# Trecho do texto
----------------------------------------
Ao estudar sobre a escravatura brasileira, é fácil relacionar o proibicionismo da maconha.

A cannabis e a escravatura se mesclam na história do país desde o processo de “descobrimento” do Brasil, bem como na cultura afrodescendente e, claro, na política brasileira, que perpetua, até hoje, diretrizes estabelecidas ainda no período escravocrata.

A cannabis na colonização brasileira

Registros históricos apontam que a cannabis chegou primeiramente no Brasil nas caravelas de Pedro Álvares Cabral, que continham velas, cordas e trapos confeccionados a partir do cânhamo. O cânhamo possuía diversas utilidades, desde a confecção de papel até roupas, e era amplamente utilizado por ser muito mais resistente que fibras como a do algodão. 

Já o uso ”recreativo” da cannabis chegou aqui com os escravos, principalmente os oriundos de Angola, que trouxeram escondidas as sementes da planta.

A origem dos termos que denominam a maconha são provenientes da África. Pito de Angola ou diamba, nomes mais triviais até as primeiras décadas do século XX, denominavam o fumo consumido principalmente nos momentos de rituais religiosos dos negros.
----------------------------------------
# Material fornecido
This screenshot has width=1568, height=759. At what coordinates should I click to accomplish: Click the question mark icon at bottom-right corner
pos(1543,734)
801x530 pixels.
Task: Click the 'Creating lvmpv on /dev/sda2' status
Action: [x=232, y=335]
----------------------------------------
# Tarefas a cumprir
• a. No texto sobre a cannabis e a escravatura no Brasil, de onde vinham principalmente os escravos que trouxeram escondidas as sementes da planta?
• b. Transcreva fielmente o trecho do texto sobre a cannabis e a escravatura no Brasil, de "Ao estudar sobre" a "no período escravocrata.".
O material não tem nenhum papel nesta parte.

# Respostas esperadas
• a. Principalmente de Angola.

• b.
Ao estudar sobre a escravatura brasileira, é fácil relacionar o proibicionismo da maconha.

A cannabis e a escravatura se mesclam na história do país desde o processo de “descobrimento” do Brasil, bem como na cultura afrodescendente e, claro, na política brasileira, que perpetua, até hoje, diretrizes estabelecidas ainda no período escravocrata.